• I found this a little disappointing because... it was better than I expected! I was expecting something more melodramatic and emotionally wrenching than natural acting in a subtle and believable story showing that even in the midst of adversity, love is all you need.

    This is very much a typical Frank Borzage film. A director who could always find the silver lining in the darkest cloud. Although this is set in Germany during one of its most difficult times in its history, the suffering and misery is far from layered on with a trowel as you might expect. What was happening in the real world, the background, the eye watering poverty and political violence are instrumental in moulding our young couple but this film is not about Germany, the depression or the rise of the Nazis. It is a film about two young people starting out in the world when everything seems to be against them. It's about how they learn to love each other, how they learn to love themselves and how they learn to love life.

    Carl Laemmle at Universal didn't want to make his audiences even more miserable than the Depression was already making them so asked Mr Borzage to give this a positive message and a cheerful outlook which indeed suited Frank Borzage's own optimistic attitude. It is not therefore as emotionally engaging or in my opinion, anything like as good as MANS CASTLE but has a very similar feel - even down to feeding pigeons in front of people who haven't eaten in days. Just like in MANS CASTLE our young couple here, Hans and Lammchen almost exist in their own little universe which the real world inconveniently occasionally pokes its ugly head into.

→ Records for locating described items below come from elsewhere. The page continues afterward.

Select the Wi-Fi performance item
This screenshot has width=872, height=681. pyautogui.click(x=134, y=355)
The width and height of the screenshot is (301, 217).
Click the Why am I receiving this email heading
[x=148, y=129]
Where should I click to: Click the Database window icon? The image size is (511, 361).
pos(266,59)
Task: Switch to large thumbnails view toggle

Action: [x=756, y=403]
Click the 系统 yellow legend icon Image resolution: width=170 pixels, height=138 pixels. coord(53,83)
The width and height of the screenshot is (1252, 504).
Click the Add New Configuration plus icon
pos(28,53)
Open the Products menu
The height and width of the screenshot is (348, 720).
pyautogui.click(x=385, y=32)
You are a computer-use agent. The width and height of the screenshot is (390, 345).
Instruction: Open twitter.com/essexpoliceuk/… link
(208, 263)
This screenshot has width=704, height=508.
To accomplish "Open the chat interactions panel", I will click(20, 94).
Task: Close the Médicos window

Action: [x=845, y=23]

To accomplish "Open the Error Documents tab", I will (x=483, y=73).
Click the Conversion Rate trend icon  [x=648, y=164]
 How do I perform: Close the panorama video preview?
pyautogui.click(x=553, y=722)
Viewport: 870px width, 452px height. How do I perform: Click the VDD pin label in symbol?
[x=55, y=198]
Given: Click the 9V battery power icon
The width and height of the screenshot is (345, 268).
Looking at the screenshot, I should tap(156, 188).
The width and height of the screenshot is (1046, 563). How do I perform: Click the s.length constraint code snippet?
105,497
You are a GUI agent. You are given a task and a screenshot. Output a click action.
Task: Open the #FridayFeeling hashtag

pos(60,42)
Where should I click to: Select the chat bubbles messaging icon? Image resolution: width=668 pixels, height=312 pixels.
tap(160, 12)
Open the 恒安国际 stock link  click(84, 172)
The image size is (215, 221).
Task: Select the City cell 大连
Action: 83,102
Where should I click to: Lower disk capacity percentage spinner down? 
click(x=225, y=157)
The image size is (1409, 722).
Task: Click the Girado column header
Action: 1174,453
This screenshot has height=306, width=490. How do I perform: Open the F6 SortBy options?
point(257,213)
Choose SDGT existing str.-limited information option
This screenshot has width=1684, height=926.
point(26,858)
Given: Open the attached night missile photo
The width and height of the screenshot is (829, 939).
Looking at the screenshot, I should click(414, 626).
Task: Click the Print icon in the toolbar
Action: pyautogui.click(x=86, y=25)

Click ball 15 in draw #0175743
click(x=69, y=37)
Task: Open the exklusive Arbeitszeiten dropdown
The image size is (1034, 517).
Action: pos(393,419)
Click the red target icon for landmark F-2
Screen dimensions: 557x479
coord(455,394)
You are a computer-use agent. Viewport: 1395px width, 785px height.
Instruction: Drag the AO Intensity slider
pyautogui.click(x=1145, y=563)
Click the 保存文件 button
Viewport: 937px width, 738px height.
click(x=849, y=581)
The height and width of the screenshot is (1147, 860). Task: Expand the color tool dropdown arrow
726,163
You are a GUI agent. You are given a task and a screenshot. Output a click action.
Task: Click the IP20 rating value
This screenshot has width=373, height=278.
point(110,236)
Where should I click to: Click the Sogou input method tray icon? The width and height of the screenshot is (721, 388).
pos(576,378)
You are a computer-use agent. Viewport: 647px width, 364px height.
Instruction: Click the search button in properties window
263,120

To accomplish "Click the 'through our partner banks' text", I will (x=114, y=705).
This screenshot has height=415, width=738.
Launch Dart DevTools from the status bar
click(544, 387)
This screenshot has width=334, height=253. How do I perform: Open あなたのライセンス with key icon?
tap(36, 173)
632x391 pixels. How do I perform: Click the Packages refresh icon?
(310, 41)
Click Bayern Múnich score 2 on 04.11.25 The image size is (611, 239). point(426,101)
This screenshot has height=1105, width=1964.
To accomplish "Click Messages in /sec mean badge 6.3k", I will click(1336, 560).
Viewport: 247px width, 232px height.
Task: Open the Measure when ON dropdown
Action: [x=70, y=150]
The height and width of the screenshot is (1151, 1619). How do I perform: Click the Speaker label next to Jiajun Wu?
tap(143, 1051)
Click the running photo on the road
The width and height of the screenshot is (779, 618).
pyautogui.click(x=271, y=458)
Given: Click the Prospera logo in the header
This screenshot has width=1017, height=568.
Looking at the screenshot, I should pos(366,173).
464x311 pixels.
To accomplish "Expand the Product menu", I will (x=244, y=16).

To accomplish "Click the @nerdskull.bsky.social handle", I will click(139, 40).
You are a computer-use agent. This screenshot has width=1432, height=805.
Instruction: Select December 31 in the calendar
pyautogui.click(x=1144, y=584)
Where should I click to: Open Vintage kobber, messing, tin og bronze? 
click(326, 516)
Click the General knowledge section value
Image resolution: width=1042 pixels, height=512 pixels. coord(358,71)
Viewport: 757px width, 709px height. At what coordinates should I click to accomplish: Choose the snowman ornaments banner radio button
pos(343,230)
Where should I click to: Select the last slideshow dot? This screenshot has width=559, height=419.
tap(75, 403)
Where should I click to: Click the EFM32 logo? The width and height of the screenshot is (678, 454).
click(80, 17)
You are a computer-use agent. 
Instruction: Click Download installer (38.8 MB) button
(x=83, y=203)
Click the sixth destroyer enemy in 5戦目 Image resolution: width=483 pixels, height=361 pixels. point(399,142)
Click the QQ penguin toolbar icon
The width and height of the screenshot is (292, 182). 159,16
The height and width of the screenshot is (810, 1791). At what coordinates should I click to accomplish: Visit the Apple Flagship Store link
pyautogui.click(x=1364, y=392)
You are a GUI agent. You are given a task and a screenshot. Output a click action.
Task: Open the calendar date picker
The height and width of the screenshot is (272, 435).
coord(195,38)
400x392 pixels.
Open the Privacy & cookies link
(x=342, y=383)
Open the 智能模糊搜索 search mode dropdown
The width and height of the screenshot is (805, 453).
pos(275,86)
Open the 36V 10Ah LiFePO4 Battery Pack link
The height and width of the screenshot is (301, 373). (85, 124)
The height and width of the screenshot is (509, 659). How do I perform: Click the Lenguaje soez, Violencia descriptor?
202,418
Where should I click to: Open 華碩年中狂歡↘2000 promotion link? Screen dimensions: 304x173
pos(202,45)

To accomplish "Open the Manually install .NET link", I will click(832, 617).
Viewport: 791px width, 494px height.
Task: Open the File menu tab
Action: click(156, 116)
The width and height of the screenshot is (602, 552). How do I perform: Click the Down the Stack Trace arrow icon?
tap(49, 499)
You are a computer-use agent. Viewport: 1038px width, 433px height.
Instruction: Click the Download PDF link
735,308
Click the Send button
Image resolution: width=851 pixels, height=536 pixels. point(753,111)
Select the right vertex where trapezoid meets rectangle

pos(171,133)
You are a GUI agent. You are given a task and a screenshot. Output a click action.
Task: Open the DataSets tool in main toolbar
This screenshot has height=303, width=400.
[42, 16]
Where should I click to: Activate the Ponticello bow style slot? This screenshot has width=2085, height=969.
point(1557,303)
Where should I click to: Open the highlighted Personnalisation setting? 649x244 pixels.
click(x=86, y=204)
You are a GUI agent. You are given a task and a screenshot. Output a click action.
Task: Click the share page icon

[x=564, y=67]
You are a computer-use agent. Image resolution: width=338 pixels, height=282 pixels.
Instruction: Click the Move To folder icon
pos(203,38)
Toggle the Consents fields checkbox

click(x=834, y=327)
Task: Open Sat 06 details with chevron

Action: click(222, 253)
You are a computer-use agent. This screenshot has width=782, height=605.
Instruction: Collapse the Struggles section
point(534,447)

    That ugly world on the outside is never fully explained, again just like Loretta Young and Spencer Tracy in his other film, Hans and Lammchen don't really have any family or friends or connections to the outside world. This is about how they just need each other. That outside world however is a bad place but it never expands on the conflicts between the Nazis or communists and it doesn't expand or explain the very curious and somewhat disturbing relationship the middle-aged Mr Jachman has with Hans' new wife. That's just one of those outside factors which true love eventually triumphs over.

    If I've made it sound light and superficial then I apologise, that's not what I intended - it is gritty, it is upsetting but it is also a fairy story for grown-ups. That fairy-tale feel is possibly reinforced by the first fifteen minutes when we have to suffer the almost cartoon characters who own the business Hans works for. As soon as this awful bunch of actors are gone, I assure you it gets much better.